> _Exercise directions_
Please write out the records again from the line containing "You are a GUI" through the line containing "click(50, 489)", both lines included, with the requests kept as they are. Shift every coordinate in the answers up by 8, and leave the pictures out.
■ ■ ■ ■
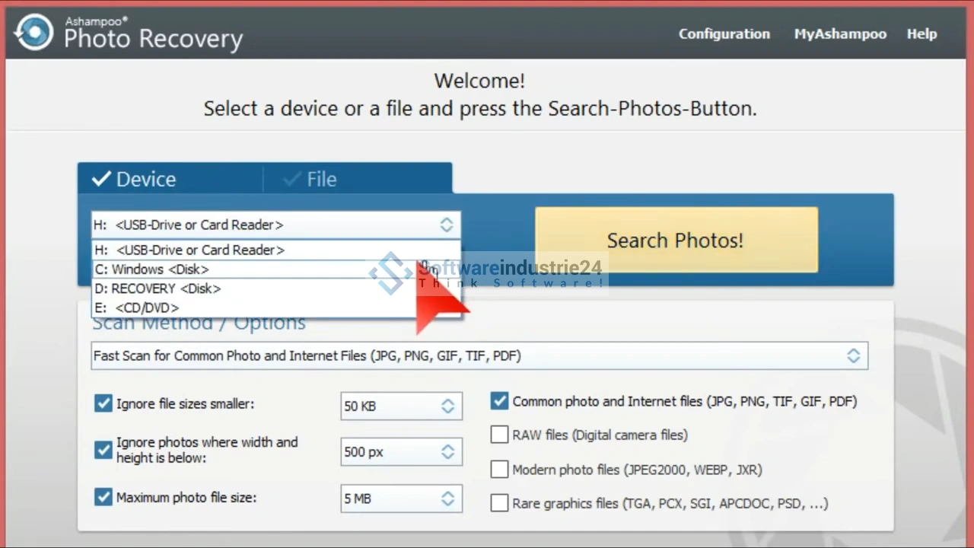This screenshot has height=548, width=974.
Task: Open the 50 KB file size dropdown
Action: (447, 406)
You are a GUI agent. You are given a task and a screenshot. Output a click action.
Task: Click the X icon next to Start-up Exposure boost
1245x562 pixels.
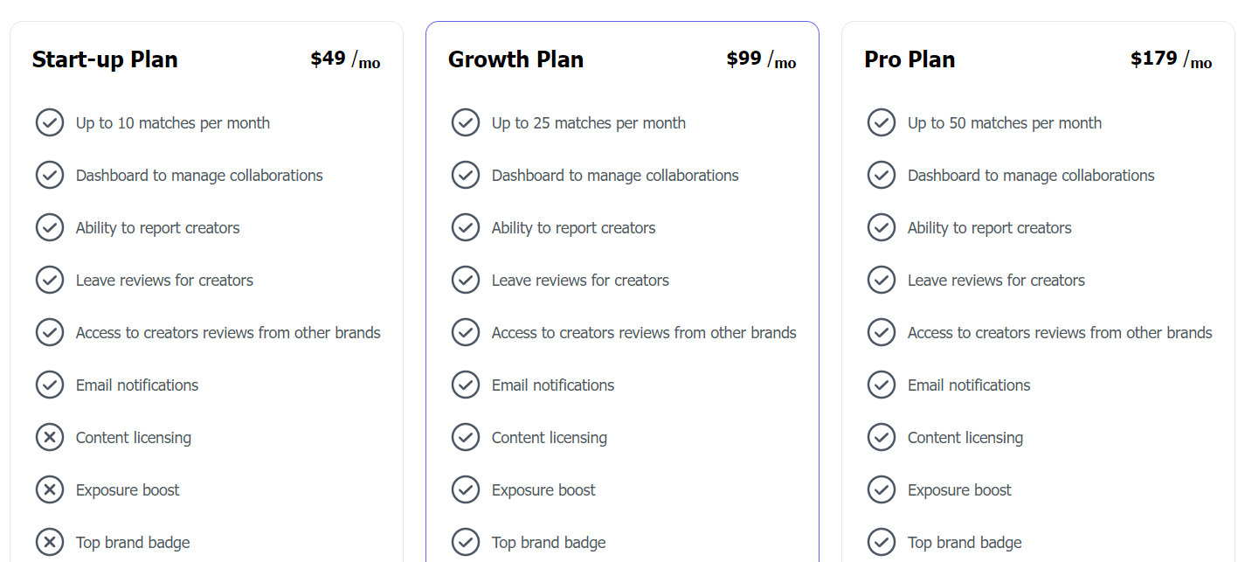click(50, 489)
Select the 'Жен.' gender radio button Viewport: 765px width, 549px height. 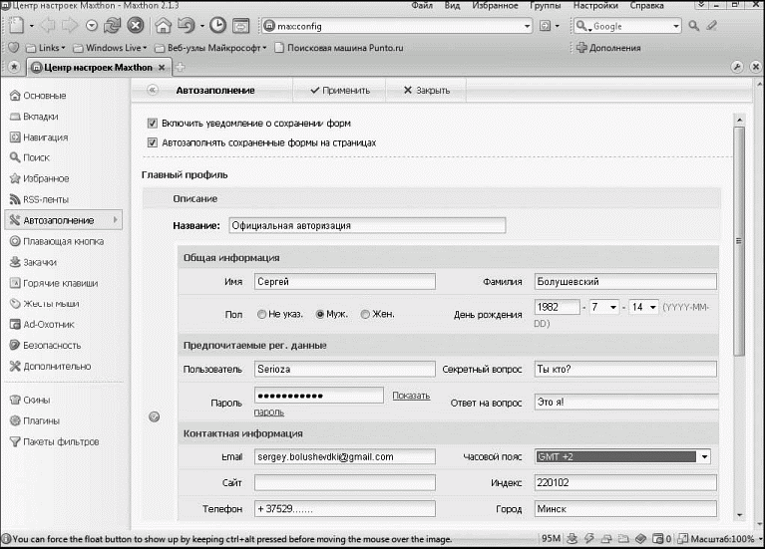pyautogui.click(x=365, y=314)
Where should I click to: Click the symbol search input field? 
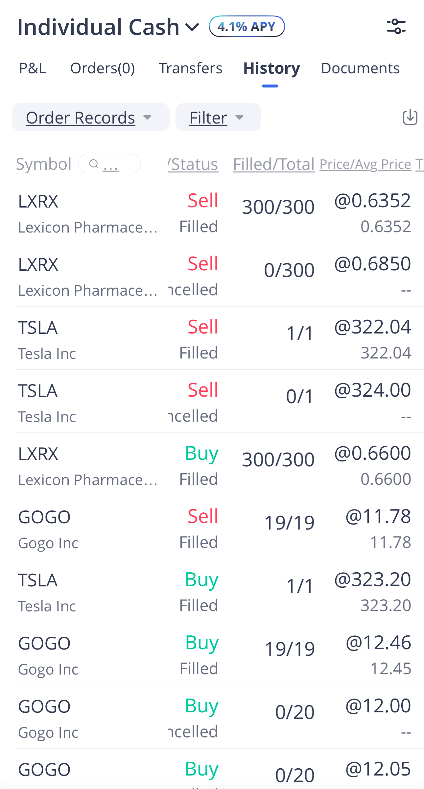tap(118, 163)
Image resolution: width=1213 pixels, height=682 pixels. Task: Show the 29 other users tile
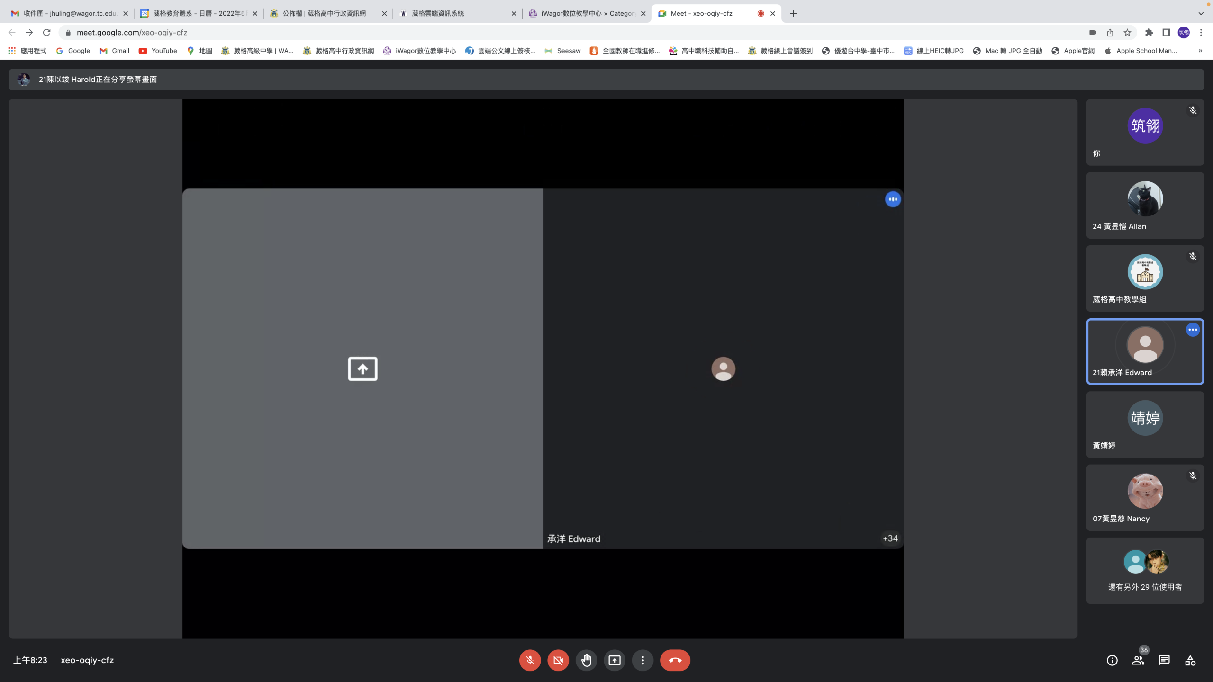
■ ■ ■ ■
> _Exercise solution_
You are a GUI agent. You are given a task and a screenshot. Output a click action.
Task: Click the X icon next to Start-up Exposure boost
1245x562 pixels.
click(58, 497)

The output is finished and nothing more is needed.